I’ve also had to sacrifice some of the grand ideas I had for group work and collaboration and self-reflective thought. Scratching a week of material, expanding a single-day lesson into 3 days, or coming up with lessons/classwork on the fly hasn’t made it possible for me to plan my group work as much as I would like. Reading Sam Shah’s reflection on his first two days made me anticipate my second year – now that I have the frame of the unit and problems and activities, I can start playing with the structure and removing some of the direct-instruction aspects that I need this year just because I don’t have the time to make it dynamic/group-centered/higher-order. My aversion to assigning problems from the book (because they’re TERRIBLE, especially in a geometry class) has had me creating all my assignments from scratch so I know I’m assessing the skills I want to assess, not the ones the textbook thinks are important. Also, because my kids have such poor algebra skills, I need to make sure the problems I give them will actually assess the geometry concept I want to teach, not whether or not they remember how the distributive property works (not that I’m avoiding these problems – I just need to pick my battles at the beginning of the year).

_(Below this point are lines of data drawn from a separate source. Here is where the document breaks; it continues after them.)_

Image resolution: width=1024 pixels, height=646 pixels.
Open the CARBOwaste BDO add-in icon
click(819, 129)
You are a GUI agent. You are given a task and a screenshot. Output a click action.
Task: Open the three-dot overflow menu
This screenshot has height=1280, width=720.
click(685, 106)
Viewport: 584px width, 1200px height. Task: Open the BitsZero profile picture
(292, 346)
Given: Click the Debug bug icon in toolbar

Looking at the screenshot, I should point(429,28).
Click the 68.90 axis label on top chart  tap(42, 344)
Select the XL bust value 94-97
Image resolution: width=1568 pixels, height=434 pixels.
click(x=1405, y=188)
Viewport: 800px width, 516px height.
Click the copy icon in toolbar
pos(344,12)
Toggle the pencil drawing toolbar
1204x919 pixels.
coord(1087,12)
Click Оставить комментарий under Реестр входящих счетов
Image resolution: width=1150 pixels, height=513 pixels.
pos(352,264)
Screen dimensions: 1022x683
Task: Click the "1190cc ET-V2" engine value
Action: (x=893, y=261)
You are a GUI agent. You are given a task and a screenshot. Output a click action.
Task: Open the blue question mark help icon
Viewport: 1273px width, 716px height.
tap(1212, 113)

Next week will mark the end of this unit and the beginning of a unit on logic and deduction and argument. I’m looking forward to the feeling of actually teaching something – of assuming that nobody knows what I’m about to talk about, rather than having to guess how many kids will remember the midpoint formula from last year and will be bored throughout my whole lesson. I’m hoping to plan ahead enough that I can have some sort of overarching project/theme/idea – this was hard to do for these last weeks when my ‘teaching’ was really just an excuse to do algebra review. I’m also still on the fence about how much it was worth it to skip the explicit algebra review and jump straight into geometry. I think next year I will at least start with practice adding/subtracting positive/negative numbers, since the consensus this year is that nobody knows what they’re doing with these, but still use congruence to review linear equations and the Pythagorean theorem and distance to review the coordinate plane.

Anyway – I think this satisfies the nag that I haven’t updated my blog in a while.

  1. Jennifer Lockett permalink

    Two thoughts: 1) there are *negative* numbers? What kind of magic are you espousing? 2) Are you calling me a nag? 😉

    Some god reflection here and I hope you realize how remarkable you are in that you truly assess, reflect, and build off of what works and doesn’t in your classroom. It never stops if you’re a passionate teacher. You will always be reflecting and adapting. Some of my most amazing colleagues are the ones that constantly evolve and learn like it’s their first year even though they’re starting year 20 or 30.

  2. “how many kids will remember the midpoint formula from last year and will be bored throughout my whole lesson.”

    I wanted to offer an alternative lesson you could use that would probably be knew for a majority of your students. I talk about it in my blog (listed below), but in short, I talk about a better way of finding the distance and midpoint than the typical plug and chug formula.